Languages: English, Spanish, Czech, Dutch, and Chinese.
Yoast is the most popular SEO plug-in for WordPress. It offers a free and a paid version, although the paid version offers significantly more functionality, such as automatically detecting dead links, allowing for keywords in multiple languages, and even optimizing a site so its posts are picked up by Google News.
Cost: Free. More in-depth premium version is $89 per year.
Languages: 32.
Newspack is a project of WordPress.com and Google News Initiative to create a complete solution for small to medium-sized newsrooms. It offers subscribers a hosted site pre-configured with the plug-ins and features that journalism organizations find essential. These include built-in plug-ins for processing donations, reader comments, newsletter sign-up options, SEO, optimized image and video loading, and more. Newspack is continually under development and has an active user community of newsrooms worldwide conversing with each other as well as with the software’s developers. If your organization can afford it, you may find Newspack is a way to avoid a lot of the labor involved with selecting, subscribing to, and setting up the many tools described in this very guide. Although the sample pricing seems expensive, using Newspack can save not just on subscription fees but also in labor costs if you do not have in-house web developers.

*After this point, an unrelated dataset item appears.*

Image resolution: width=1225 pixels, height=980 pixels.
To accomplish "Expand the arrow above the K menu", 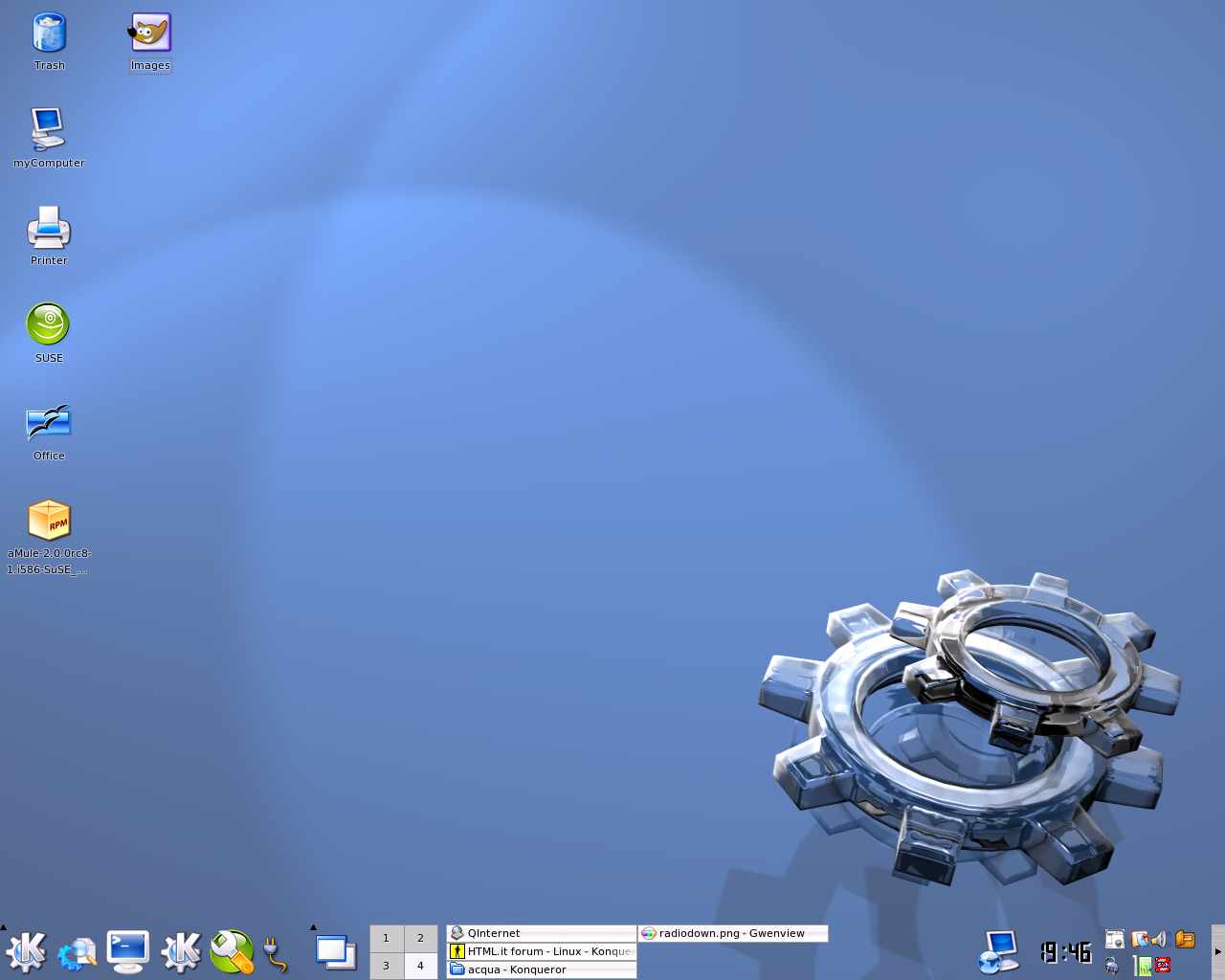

Cost: Scales depending on a publication’s annual revenue and the basic plan begins at $500 per month for news orgs with revenue under $250,000 a year. News organizations must fulfill a set of specific criteria and apply to be eligible to use Newspack.
Languages: Available in numerous languages. One-third of current Newspack users are based outside of the US.
WordPress Alternatives
Wix and Squarespace are similar products that package a CMS together with hosting and domain name services. Users can easily build websites with a set of pre-made templates on which they can drag-and-drop different elements. Each also offers additional features, like SEO, e-commerce capabilities, and email list management. Although Wix has a free option, domain name customization only comes with paid versions (otherwise your website is yourwebsite.wix.com). Neither of these tools allow for extensive customization; even knowledgeable users cannot view or edit the code. Both seem geared primarily towards businesses rather than projects that publish dynamic, regularly updated content, like news or journalism organizations. That said, if you wish to build a simple, clean-looking website and have the budget, one of these services could potentially work for you.
Cost: Basic business plans begin at $18 per month for each, with slightly different features.
Languages: Wix: English, Spanish, Portuguese, French, German, Polish, Italian, Russian, Japanese, Korean, Turkish, Chinese, Thai, Swedish, Norwegian, Dutch, Danish, Hindi and Czech; Squarespace: English, French, German, Italian, Portuguese, and Spanish.
Drupal and Joomla! are open source content management systems. Both require a significant number of steps to get configured and operational, and while they have robust user communities and devoted adherents, they have declined in popularity in recent years and consequently lack the universe of themes and plug-ins now available to WordPress users. We can only recommend these options if you have an on-staff developer (or someone with equivalent time and knowledge) who can get your Drupal or Joomla platform up and running, configure both the backend and front end, and keep it updated.
Cost: Free, but require your own server and hosting.
Languages: Drupal: 100; Joomla!: more than 75.